= GIVEN TASK =
Pick out every line in the records that contains the word "screenshot", matching its case exactly, and copy each of those lines.
---- INPUT ROWS
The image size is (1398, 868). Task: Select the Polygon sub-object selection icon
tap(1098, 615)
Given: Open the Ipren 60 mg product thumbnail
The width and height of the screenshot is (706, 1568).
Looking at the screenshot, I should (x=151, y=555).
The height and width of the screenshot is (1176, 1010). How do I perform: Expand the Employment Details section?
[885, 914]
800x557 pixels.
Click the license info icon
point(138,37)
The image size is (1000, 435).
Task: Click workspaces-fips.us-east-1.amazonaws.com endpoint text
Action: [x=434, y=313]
--------
= TASK OUTPUT =
The width and height of the screenshot is (706, 1568).
Looking at the screenshot, I should (x=151, y=555).
The height and width of the screenshot is (1176, 1010). How do I perform: Expand the Employment Details section?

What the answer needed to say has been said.